5.	When the primary link is restored, the routing protocol on Router_A and Router_B reconverges such that traffic is now once again routed over the link between Router_A (Se0/0) and Router_B (Se0/0).
6.	The re-routed traffic in Step 5 matches the crypto ACL of the crypto map applied to the primary interface of Router_A (Se0/0), thereby triggering another negotiation of ISAKMP and IPsec SAs.
7.	If the primary link stays up for longer than the negotiated SA lifetimes, and IKE keepalives are disabled, the ISAKMP and IPsec SAs established in Step 3 time out.

The use of crypto maps on redundant interfaces represents the most basic form of local HA available today. As one can tell from the preceding process, IPsec failover relies heavily on the reconvergence of the underlying routing protocol that the IPsec VPN tunnel is built on. Although this design is simple to deploy and to configure, there are quite a few ways to tune the process to fail over quicker. The failover scenario of Figure 6-1 and Example 6-1 describes the most simplistic, untuned way of providing local HA.

The ISAKMP configuration on Router_A and Router_B must be capable of using matching preshared keys with both peers. Router_A's configuration, which is displayed in Example 6-1, would not only need to use the key "cisco" with 200.0.0.2 as the primary, but also with the redundant peer200.0.0.4. Router_A's crypto map configuration, also displayed in Example 6-1, uses redundant peer definitions within the same crypto map. If the first peer is unavailable, Router_A will use 200.0.0.4. This configuration is well suited for this environment only because the same address space will be protected for both peers. However, if different peers were to be used for different sets of protected address spaces, then another process within the same crypto map would be required (for example, crypto map chap6-dualit 20 IPsec-isakmp).
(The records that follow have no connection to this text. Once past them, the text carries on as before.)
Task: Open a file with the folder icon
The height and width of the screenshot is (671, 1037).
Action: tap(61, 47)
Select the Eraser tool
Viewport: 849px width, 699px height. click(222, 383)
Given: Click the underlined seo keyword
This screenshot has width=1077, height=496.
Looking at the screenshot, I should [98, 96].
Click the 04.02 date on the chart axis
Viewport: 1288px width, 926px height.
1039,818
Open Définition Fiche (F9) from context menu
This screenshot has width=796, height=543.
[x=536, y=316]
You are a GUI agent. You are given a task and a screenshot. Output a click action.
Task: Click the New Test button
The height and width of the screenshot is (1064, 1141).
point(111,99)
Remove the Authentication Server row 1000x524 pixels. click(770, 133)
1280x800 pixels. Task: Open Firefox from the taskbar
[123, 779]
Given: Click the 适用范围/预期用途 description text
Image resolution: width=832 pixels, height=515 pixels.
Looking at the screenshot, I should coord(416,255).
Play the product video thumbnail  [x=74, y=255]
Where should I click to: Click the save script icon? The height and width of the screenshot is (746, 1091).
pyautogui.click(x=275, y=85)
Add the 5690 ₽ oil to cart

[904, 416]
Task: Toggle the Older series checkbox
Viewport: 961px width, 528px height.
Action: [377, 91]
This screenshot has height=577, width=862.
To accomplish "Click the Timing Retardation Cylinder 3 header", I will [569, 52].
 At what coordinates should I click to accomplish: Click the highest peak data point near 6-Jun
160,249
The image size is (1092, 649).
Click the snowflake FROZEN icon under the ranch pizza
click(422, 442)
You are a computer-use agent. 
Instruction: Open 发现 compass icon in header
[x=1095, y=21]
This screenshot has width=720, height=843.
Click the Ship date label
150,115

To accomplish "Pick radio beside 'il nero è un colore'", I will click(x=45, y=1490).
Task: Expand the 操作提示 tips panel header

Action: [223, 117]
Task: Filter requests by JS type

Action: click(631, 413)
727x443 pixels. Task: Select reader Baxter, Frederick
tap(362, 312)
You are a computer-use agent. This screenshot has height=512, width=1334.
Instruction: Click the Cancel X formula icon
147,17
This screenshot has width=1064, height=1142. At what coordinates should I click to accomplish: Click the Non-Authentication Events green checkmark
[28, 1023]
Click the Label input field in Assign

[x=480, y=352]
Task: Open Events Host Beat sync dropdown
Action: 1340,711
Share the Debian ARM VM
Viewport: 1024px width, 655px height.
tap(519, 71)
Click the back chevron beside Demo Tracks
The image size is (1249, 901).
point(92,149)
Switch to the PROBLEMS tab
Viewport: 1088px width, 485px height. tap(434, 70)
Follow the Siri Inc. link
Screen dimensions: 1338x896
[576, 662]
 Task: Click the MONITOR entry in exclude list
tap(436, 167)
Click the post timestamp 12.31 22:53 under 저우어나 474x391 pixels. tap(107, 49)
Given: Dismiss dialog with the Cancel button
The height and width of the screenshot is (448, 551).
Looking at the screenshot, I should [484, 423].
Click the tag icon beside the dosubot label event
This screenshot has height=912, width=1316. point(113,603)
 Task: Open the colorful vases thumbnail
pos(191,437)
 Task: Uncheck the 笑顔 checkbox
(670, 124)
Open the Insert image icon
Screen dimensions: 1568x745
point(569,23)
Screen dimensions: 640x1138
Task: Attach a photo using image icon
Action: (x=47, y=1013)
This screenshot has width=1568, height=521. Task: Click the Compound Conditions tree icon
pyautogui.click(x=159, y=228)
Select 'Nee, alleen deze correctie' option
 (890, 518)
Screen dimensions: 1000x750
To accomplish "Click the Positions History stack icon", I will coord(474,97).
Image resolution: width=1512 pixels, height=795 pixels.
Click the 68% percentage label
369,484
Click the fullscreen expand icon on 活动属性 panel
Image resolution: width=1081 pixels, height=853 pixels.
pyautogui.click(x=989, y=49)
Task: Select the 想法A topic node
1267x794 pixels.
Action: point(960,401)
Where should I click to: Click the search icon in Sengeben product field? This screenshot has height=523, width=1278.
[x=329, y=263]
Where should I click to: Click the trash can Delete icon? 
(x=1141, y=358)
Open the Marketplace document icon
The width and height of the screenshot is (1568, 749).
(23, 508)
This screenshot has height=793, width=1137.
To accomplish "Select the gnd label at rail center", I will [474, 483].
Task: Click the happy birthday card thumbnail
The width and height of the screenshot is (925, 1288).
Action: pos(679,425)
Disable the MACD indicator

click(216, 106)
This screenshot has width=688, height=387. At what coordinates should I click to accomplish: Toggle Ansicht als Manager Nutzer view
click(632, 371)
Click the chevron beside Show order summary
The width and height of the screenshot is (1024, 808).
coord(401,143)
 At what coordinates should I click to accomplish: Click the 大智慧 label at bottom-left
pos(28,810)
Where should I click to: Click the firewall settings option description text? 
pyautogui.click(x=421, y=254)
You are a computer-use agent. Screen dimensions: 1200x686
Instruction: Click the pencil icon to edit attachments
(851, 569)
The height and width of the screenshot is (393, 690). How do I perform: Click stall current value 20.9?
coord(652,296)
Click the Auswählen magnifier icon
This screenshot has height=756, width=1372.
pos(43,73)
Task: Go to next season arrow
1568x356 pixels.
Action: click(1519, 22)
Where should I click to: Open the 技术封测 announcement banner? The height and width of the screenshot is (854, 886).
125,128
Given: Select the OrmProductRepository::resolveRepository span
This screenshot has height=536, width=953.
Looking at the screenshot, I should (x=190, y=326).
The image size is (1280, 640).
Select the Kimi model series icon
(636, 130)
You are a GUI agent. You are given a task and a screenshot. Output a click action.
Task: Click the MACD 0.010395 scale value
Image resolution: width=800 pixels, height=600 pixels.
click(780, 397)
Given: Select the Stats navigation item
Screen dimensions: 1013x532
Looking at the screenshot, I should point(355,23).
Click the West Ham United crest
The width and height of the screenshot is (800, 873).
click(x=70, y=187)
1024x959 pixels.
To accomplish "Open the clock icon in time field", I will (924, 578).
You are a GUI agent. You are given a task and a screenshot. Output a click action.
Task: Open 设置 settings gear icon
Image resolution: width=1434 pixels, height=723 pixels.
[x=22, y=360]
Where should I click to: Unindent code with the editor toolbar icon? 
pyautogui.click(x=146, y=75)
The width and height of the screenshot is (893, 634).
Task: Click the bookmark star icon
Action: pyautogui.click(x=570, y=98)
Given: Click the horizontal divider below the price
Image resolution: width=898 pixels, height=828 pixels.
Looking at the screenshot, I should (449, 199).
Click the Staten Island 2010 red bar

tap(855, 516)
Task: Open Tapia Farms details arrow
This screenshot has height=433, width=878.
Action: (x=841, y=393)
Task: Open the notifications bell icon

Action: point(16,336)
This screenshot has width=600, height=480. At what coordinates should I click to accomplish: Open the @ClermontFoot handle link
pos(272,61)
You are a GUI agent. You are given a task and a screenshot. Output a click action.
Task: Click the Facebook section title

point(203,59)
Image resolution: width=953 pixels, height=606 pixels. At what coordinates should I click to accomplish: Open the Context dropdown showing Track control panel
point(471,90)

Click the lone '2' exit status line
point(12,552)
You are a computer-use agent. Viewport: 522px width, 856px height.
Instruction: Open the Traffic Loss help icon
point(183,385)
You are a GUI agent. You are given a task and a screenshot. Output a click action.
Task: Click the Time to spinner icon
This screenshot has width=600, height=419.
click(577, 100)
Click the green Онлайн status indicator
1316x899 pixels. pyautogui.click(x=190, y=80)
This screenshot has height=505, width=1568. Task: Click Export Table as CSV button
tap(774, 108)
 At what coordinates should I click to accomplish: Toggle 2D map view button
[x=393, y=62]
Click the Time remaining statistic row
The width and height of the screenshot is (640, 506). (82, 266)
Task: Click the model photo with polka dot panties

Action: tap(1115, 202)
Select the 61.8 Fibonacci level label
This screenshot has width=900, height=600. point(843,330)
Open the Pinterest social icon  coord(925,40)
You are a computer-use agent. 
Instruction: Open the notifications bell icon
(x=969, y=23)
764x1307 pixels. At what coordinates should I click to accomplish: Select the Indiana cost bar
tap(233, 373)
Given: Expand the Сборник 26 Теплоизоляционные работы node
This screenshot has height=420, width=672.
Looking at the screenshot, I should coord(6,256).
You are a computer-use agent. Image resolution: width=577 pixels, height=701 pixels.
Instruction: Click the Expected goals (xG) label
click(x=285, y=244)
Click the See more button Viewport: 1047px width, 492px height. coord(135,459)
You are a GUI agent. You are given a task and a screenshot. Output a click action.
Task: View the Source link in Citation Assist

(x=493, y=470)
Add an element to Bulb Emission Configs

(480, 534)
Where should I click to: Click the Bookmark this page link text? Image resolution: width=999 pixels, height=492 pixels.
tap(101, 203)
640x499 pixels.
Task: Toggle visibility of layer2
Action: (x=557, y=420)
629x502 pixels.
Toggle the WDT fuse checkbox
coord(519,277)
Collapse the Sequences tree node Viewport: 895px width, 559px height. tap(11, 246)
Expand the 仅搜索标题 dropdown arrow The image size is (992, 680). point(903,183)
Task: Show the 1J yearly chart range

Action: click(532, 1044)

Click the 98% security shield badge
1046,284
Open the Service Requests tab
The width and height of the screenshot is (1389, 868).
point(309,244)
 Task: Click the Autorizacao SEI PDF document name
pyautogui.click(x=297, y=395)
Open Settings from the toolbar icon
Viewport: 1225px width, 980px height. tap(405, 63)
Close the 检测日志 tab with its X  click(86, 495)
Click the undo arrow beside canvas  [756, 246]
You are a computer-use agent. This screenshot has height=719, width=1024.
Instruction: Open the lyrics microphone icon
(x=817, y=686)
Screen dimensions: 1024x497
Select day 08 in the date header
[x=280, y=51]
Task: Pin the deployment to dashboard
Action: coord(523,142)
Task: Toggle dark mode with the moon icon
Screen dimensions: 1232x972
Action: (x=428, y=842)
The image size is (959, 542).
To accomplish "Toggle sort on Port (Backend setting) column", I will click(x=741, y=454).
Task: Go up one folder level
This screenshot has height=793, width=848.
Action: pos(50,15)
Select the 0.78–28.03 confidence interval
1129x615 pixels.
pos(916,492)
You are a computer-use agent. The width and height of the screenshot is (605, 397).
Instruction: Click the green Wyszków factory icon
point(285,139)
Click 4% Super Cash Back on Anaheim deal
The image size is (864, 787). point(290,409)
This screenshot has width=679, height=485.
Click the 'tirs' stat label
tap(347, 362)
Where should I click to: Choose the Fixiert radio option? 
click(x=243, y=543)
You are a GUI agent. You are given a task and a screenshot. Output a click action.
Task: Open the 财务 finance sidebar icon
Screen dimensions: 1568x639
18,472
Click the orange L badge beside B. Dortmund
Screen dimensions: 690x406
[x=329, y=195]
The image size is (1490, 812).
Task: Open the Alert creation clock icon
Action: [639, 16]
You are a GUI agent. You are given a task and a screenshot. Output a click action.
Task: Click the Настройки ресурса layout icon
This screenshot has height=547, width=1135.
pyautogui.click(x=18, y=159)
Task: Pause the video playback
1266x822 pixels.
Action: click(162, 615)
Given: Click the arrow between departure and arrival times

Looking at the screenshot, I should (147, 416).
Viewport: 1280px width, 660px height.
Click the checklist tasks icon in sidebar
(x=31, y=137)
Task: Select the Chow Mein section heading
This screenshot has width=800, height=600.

Example 6-1. Local IPsec HA Using Separate Physical Interfaces

Router_A#  show running-config ! ! crypto isakmp policy 10  encr 3des  authentication pre-share crypto isakmp key cisco address 200.0.0.2 crypto isakmp key cisco address 200.0.0.4 crypto isakmp keepalive 10 ! crypto IPsec transform-set chap6-dualint esp-3des esp-sha-hmac ! crypto map chap6-dualint 10 IPsec-isakmp  set peer 200.0.0.2  set peer 200.0.0.4  set transform-set chap6-dualint  match address 101  reverse-route ! ! interface Serial0/0  no ip address  no fair-queue  crypto map chap6-dualint ! interface Serial0/1  no ip address  no fair-queue  crypto map chap6-dualintT ! ! access-list 101 permit ip 201.1.1.0 0.0.0.255 202.1.1.0 0.0.0.255

Let us take a look at some of the areas of this process that present opportunities for improvement and introduce some available design solutions:

Routing protocol reconvergence
Stale security associations
IKE and IPsec SA renegotiation

Impact of Routing Protocol Reconvergence on IPsec Reconvergence

Note that Steps 3 and 6 of the failover process outlined in Figure 6-1 require that traffic be inspected by the crypto access list of the interfaces' crypto map before the new ISAKMP and IPsec SAs can be negotiated. Because of this, the availability of this design will directly depend on, among other things, the speed of RP reconvergence. With Cisco IOS, RP timers can be tuned to maximize the speed of reconvergence, resulting in faster failover to the redundant IPsec VPN tunnel.

Note

The discussion of RP timers is relevant to our discussion only in that speedy RP reconvergence times aid IPsec tunnel failover times. The subject is otherwise outside the scope of this publication. Tuning RP timers in an enterprise network produces an extremely large variety of effects beyond what we have discussed in relation to IPsec. For this reason, extreme caution should be exercised when altering RP timers in a network.

In some instances, it may make sense to use floating static routes to expedite IPsec local HA even further. The floating static route approach describes a situation in which a static route is installed in the configuration with a higher administrative distance than an identical dynamically learned route. If that dynamically learned route is somehow removed from the routing table, then the floating static route is immediately installed. Additionally, floating static routes are simple to deploy, and they require less overhead. For these reasons, it may make sense in a network design to employ them in lieu of a full RP-based failover solution.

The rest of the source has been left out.